[Collected data entries]
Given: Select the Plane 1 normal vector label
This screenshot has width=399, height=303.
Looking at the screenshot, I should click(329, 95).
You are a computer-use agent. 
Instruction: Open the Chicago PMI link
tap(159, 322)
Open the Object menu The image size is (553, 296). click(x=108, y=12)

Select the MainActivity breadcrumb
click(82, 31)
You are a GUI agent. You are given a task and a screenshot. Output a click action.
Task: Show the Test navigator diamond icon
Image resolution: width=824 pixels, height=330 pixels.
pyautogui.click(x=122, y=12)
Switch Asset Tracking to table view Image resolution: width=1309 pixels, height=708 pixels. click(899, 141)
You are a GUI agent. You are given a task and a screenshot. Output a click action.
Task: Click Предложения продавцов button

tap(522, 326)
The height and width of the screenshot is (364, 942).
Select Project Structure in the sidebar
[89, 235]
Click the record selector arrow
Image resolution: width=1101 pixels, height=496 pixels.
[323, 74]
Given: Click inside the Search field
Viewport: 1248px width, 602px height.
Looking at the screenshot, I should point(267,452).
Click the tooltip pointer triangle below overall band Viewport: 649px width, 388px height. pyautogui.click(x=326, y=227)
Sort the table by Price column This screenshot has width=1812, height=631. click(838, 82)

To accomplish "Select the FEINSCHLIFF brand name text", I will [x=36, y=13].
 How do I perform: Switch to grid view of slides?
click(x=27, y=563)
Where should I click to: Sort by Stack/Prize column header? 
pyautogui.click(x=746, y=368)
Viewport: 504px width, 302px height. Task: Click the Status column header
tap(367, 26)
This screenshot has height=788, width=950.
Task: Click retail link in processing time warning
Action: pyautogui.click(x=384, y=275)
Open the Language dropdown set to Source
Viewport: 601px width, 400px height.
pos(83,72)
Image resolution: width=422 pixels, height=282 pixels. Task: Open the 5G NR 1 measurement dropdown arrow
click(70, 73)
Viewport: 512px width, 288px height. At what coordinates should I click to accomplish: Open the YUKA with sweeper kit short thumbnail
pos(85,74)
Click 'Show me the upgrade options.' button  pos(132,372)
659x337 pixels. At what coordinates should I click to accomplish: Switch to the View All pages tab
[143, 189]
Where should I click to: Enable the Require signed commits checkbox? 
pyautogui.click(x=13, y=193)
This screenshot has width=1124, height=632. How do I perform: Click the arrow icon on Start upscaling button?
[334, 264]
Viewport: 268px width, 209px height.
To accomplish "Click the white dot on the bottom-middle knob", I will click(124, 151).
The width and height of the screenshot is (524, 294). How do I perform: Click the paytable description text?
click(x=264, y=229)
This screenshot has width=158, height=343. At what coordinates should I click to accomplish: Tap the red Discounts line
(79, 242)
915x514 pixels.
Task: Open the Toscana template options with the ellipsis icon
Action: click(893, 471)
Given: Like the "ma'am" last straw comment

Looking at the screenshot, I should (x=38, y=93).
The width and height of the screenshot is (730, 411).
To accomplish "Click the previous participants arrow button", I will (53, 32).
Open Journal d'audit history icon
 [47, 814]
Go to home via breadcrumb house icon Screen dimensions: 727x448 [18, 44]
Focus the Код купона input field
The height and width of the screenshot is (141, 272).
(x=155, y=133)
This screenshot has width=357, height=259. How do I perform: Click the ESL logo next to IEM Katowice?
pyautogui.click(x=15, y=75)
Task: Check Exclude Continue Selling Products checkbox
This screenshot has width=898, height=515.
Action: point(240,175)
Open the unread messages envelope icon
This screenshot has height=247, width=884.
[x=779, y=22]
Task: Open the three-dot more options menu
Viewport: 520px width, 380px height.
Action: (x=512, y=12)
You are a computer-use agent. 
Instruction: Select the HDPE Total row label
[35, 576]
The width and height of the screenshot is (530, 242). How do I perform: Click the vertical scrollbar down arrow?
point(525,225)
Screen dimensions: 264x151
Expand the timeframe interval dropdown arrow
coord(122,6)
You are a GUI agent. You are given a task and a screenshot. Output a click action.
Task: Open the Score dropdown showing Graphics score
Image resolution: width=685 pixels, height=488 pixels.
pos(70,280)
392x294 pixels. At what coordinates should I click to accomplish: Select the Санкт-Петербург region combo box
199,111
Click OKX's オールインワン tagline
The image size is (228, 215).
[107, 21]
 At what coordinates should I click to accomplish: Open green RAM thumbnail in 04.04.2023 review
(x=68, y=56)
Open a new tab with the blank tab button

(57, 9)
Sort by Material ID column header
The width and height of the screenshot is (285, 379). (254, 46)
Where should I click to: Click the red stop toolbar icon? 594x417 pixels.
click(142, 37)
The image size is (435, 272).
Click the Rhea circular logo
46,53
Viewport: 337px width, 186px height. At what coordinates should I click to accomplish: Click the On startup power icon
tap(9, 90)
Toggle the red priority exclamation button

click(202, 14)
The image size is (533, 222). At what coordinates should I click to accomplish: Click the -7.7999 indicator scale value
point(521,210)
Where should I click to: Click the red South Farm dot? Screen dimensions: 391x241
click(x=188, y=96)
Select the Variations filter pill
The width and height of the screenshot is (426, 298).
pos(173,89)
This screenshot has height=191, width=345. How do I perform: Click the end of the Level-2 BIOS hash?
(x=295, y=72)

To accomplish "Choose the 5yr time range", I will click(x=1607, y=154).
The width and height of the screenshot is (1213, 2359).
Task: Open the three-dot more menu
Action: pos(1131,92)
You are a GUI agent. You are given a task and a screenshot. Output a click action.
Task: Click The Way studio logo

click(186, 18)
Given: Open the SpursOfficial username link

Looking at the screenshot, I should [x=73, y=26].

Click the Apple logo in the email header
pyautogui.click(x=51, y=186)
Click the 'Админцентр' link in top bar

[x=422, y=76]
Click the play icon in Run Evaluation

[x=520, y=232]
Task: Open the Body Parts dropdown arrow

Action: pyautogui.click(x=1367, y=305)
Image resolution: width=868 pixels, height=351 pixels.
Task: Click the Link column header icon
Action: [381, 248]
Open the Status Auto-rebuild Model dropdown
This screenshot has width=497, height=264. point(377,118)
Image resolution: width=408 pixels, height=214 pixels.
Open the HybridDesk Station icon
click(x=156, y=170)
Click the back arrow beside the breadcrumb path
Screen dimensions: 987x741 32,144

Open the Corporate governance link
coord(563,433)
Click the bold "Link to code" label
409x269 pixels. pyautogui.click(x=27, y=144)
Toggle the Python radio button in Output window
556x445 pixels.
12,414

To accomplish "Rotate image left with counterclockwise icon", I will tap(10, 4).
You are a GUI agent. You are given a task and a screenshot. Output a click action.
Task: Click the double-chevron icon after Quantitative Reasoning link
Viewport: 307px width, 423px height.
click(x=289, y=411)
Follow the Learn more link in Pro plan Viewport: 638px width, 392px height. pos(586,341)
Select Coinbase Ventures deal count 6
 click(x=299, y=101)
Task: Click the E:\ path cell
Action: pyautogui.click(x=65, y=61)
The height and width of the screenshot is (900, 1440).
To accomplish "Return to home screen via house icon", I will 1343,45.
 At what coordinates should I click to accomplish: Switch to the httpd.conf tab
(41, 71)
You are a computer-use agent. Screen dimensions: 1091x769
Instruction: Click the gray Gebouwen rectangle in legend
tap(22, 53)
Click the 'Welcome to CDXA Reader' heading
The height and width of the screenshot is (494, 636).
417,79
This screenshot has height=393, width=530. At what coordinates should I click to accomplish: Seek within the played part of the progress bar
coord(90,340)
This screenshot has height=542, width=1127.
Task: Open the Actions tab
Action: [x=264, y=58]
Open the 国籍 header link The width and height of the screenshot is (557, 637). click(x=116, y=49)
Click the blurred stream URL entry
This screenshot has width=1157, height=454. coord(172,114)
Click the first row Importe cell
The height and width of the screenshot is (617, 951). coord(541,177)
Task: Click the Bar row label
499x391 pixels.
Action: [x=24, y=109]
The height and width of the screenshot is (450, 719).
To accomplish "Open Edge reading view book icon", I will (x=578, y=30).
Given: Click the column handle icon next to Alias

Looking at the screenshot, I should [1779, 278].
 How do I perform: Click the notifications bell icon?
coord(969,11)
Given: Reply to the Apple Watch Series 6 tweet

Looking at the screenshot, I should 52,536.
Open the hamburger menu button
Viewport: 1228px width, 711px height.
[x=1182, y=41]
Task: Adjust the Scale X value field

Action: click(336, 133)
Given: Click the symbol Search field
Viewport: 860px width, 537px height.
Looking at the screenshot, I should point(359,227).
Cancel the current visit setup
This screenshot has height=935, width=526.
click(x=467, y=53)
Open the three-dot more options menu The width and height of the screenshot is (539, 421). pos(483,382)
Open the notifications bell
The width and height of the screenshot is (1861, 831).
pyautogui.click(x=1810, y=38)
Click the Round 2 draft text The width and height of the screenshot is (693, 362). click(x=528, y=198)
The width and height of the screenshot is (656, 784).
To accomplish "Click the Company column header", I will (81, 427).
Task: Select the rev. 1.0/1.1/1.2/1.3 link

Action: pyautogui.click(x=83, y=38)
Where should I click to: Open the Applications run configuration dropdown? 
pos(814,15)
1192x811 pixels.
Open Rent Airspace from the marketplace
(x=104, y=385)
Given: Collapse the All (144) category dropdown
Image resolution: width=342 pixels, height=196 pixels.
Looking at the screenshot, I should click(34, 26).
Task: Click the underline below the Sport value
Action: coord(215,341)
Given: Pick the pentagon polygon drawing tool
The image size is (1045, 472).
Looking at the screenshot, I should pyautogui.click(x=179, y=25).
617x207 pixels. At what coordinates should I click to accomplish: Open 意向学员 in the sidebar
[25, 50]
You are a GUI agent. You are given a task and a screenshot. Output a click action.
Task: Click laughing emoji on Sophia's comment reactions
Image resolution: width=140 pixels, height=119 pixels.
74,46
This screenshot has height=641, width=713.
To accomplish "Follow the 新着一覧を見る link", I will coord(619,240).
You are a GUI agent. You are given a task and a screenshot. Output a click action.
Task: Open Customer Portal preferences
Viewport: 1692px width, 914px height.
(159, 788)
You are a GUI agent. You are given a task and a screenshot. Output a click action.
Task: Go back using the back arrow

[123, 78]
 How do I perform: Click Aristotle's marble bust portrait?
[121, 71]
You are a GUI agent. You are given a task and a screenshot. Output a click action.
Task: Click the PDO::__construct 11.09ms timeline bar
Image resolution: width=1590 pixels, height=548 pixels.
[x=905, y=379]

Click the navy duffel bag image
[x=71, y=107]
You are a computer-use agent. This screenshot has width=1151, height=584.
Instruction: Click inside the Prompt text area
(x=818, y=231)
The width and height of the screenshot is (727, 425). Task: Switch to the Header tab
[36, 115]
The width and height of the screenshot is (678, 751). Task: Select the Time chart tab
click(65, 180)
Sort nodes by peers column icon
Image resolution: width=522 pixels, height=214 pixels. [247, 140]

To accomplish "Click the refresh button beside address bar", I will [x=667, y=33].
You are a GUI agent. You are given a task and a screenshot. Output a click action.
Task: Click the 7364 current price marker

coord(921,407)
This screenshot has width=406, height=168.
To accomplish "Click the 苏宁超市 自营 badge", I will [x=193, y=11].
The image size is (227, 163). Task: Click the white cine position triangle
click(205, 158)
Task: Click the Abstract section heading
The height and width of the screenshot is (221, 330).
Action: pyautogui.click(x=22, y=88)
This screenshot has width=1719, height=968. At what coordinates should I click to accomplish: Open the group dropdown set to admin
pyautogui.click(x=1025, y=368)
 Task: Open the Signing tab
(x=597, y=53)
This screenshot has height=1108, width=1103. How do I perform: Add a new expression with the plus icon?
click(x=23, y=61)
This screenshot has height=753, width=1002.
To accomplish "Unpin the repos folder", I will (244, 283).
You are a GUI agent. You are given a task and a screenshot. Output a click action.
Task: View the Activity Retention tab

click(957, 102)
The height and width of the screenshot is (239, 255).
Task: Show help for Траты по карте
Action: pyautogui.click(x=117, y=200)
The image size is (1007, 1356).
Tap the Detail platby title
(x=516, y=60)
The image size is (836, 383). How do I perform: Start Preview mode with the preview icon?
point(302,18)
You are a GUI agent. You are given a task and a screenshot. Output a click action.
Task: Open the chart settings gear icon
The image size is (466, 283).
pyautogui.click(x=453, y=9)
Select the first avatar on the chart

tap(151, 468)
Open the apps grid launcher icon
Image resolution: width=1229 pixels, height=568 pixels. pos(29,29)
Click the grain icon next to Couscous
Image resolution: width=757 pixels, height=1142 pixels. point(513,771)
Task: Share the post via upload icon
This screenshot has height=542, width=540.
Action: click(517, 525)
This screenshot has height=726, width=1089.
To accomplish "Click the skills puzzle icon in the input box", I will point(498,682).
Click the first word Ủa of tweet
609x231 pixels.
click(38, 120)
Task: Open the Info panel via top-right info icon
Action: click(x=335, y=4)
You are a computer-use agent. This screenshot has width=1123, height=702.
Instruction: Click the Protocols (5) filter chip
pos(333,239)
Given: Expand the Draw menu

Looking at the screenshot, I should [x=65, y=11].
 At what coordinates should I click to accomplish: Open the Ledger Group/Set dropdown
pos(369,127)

**Your instructions:** Starting at the first line of the entries above, please extract each line up to and including the line with "The height and width of the screenshot is (364, 942).", unchanged, and add nothing.

**Your response:**
Given: Select the Plane 1 normal vector label
This screenshot has width=399, height=303.
Looking at the screenshot, I should click(329, 95).
You are a computer-use agent. 
Instruction: Open the Chicago PMI link
tap(159, 322)
Open the Object menu The image size is (553, 296). click(x=108, y=12)

Select the MainActivity breadcrumb
click(82, 31)
You are a GUI agent. You are given a task and a screenshot. Output a click action.
Task: Show the Test navigator diamond icon
Image resolution: width=824 pixels, height=330 pixels.
pyautogui.click(x=122, y=12)
Switch Asset Tracking to table view Image resolution: width=1309 pixels, height=708 pixels. click(899, 141)
You are a GUI agent. You are given a task and a screenshot. Output a click action.
Task: Click Предложения продавцов button

tap(522, 326)
The height and width of the screenshot is (364, 942).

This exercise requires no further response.